A “no” answer to the first three questions is likely not that big a deal. There can be advantages to staying off the bleeding edge. That being said, the last question is the key one. If the answer to that is “I haven’t thought about it”, then there’s potential for problems.
“Technical Debt” is a currently a hot topic. Although the term normally brings to mind hacks and quick fixes, more subtle issues can be technical debt as well. A slide from a recent Michael Feathers presentation (slide 5) is particularly applicable to this:
Technical Debt is: the Effect of
Unavoidable Growth and the Remnants
of Inertia
New features tend to be the priority for systems, particularly early in their lifecycle. The plumbing (that which no one cares about until it quits working), tends to be neglected. Plumbing that is outside the responsibility of the development team (such as operating systems and database management systems) is likely to get the least attention. This can lead to systems running on platforms that are past their end of support date or a scramble to verify that the system can run on a later version. The former carries significant security risks while the latter is hardly conducive to adequately testing that the system will function identically on the updated platform. Additionally, new capabilities as well as operational and performance improvements may be missed out on if no one is paying attention to the platform.
One method to help avoid these types of issues is adoption of a DevOps philosophy, such as Amazon’s:
Amazon applies the motto “You build it, you run it”. This means the team that develops the product is responsible for maintaining it in production for its entire life-cycle. All products are services managed by the teams that built them. The team is dedicated to each product throughout its lifecycle and the organization is built around product management instead of project management.
This blending of responsibilities within a single team and focus on the application as a product (something I consider extremely beneficial) lessens the chance that housekeeping tasks fall between the cracks by removing the cracks. The operations aspect is enhanced by ensuring that its concerns are visible to those developing and the development aspect is enhanced by increased visibility into new capabilities of the platform components. The Solutions Architect role, spanning application, infrastructure, and business, is well placed to lead this effort.

** RECORD EXCERPTS **
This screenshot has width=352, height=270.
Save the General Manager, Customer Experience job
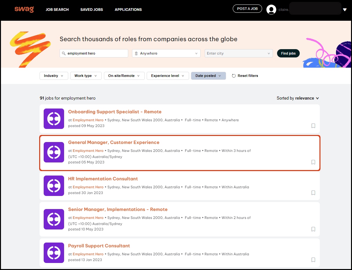pos(313,162)
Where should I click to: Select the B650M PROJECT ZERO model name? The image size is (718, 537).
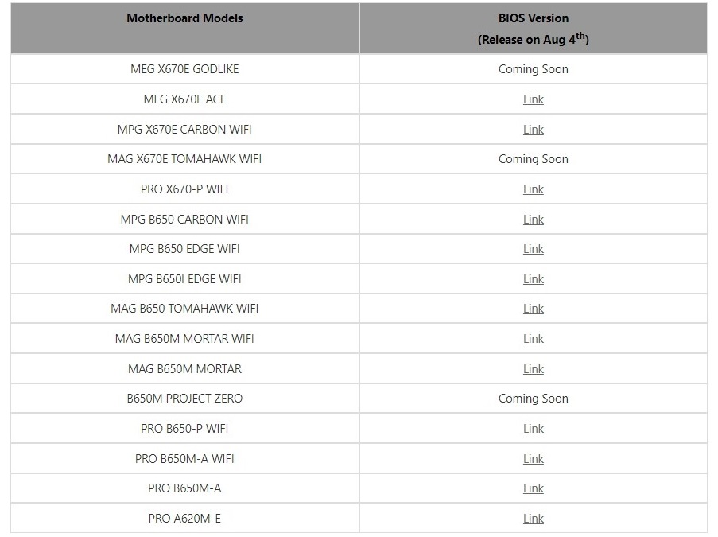(184, 399)
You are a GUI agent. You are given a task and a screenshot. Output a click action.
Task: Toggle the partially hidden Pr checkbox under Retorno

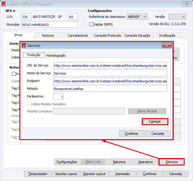(x=14, y=74)
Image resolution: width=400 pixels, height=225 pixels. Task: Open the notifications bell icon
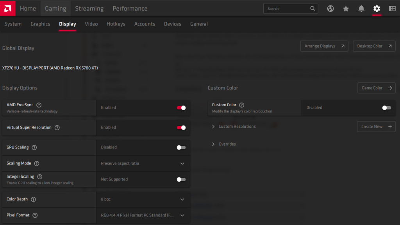(x=361, y=8)

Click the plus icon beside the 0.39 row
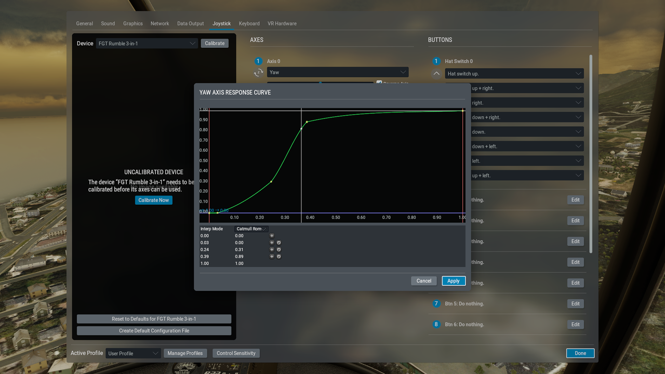point(271,256)
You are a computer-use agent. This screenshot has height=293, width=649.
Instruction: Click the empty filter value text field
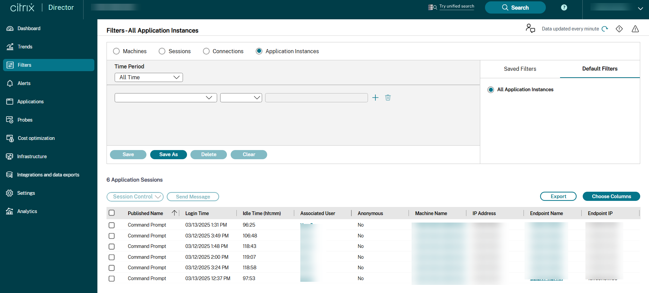[x=316, y=98]
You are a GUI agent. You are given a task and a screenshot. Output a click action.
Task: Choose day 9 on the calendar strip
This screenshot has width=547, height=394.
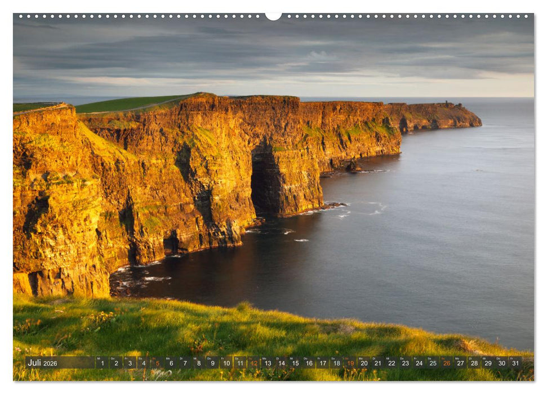click(x=212, y=363)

** SET PROBLEM **
Pick up the piece on technical debt and platform maintenance after its final sentence and carry it further. This material has no connection to the text on technical debt and platform upkeep.

** WRITTEN RESPONSE **
Re-posted from Form Follows Function
“Things”, especially enterprise-wide ones, must be architected for the evolution. Platform will rot because of the lack of architecture (word which is not mentioned at all in the article) and inability of the management to establish necessary governance. Certainly, platform architect role should be mentioned as the life-span for a platform is longer than for a solution (see http://improving-bpm-systems.blogspot.com/2014/03/enterprise-patterns-ear.html ).
BTW, a lot of pictures with ancient ruins were imagination of medieval painters….
Thanks,
AS
Alexander,
I would argue that the rot occurs due to neglect/inertia. Obviously, poorly architected platforms and solutions, by virtue of being harder to change, make it easier to surrender to entropy.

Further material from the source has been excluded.